Technology and Features
It should already be clear that this is going to be an enthusiastic write-up, but, first, a word about the prejudices I brought to the review process before I actually listened to the Hailey and began to judge its sound quality. I approach any product that has well-written marketing literature with instinctive distrust, and even a brief look at the YG website will alert you that someone at YG knows how to market a product.
I am particularly skeptical of any literature that uses proprietary terms to make claims about improvements in audio technology. YG uses a lot of them.

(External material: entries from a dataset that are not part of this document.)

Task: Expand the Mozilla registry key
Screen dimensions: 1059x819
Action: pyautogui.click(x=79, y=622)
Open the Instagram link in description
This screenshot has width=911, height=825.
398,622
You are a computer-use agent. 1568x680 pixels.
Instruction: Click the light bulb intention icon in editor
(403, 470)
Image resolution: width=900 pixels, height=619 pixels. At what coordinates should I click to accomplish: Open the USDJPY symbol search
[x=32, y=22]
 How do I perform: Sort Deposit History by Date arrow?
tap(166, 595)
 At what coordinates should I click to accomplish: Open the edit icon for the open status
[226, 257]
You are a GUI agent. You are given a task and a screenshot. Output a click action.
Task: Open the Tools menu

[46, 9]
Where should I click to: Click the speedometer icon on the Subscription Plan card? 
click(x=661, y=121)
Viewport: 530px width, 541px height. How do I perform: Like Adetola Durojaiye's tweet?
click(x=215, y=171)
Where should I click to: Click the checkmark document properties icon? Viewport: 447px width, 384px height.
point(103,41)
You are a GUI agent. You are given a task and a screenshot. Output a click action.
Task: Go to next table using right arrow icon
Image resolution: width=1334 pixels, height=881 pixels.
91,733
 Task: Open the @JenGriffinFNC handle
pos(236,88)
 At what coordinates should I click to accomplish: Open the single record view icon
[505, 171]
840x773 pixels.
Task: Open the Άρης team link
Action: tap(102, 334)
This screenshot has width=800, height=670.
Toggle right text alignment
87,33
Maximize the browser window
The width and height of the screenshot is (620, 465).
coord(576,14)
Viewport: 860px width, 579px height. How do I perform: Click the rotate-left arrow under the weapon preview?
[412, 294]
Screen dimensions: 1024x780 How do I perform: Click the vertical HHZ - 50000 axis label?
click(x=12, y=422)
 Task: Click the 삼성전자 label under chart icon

In fact, YG describes the six key technologies in the Hailey 1.2 as follows: BilletCore drivers that are slowly carved (machined) from solid billets (blocks of) aluminum into precision shapes and are the most rigid drivers currently available; a ForgeCore tweeter that has “innovative internal geometries and offers vanishingly low distortion for pure, natural high frequency reproduction”; DualCoherent crossover technology that is designed with a proprietary (one-of-a-kind) algorithm—the only algorithm that is optimized for perfect relative phase and perfect frequency response, which results in the “flattest frequency response and the best relative phase ever seen in independent measurements” (in tests performed by numerous labs around the world); ToroAir in-house-wound toroidal inductors unique to YG that prevent the cross-contamination of electromagnetic energy from spoiling delicate high-frequency details and musicality; Focused Elimination technology that eliminates mechanical losses from internal enclosure resonances; and YG’s aforementioned cabinet technology that involves CNC-machined enclosures constructed of aircraft-grade alloy (aluminum) and pressurized assembly processes with extremely tight tolerances that allow the company to produce speakers with the lowest resonance (vibration) on the market.
That’s five proprietary sets of buzzwords for six key features. Worse, YG actually publishes detailed comparisons of how these features affect performance by making direct comparisons to other speakers. Any reviewer who has been exposed to decades of competing technical claims learns to call into question manufacturer “specsmanship,” almost as much as manufacturer literacy.
And yet, several months of listening have convinced me that the Hailey 1.2 really does deliver outstanding performance in the areas where YG makes technical claims and provides comparisons with other designs. In short, this is an extraordinarily coherent and transparent loudspeaker.
As I mentioned earlier, the Hailey 1.2 at least rivals the best electrostatics and ribbons in both regards. This may be largely due to the fact that I’ve never seen cone drivers made like the ones in the Hailey 1.2. What YG calls “Billet Core” technology results in some of the lightest diaphragms for their size that I’ve ever encountered. They are also among the stiffest and most piston-like, with fracture-free surfaces and supporting ribs that make them incredibly strong along their main axes. YG claims this construction helps push all resonances out of the passbands and greatly improves linearity. The Hailey’s drivers certainly sound like they are benefitting from these characteristics.
I can neither confirm nor challenge the merits of features like “DualCoherent” and “ToroAir,” but I can say that the Hailey’s sonic performance is on par with that of the Wilson Audio Alexia in coherence, focus, and detail. It is, as noted, also one of the only cone speakers I’ve heard which sonically rivals or exceeds the Quad ESL-63, the Quad 2805, and the Quad 2812 in these areas. Moreover, it has far better low-end extension and dynamic headroom than the Quads, as well as flatter bass in most actual listening rooms. It is a little hard not to credit YG’s claim that it has designed and produced some of the most phase-coherent and least distorting speakers around.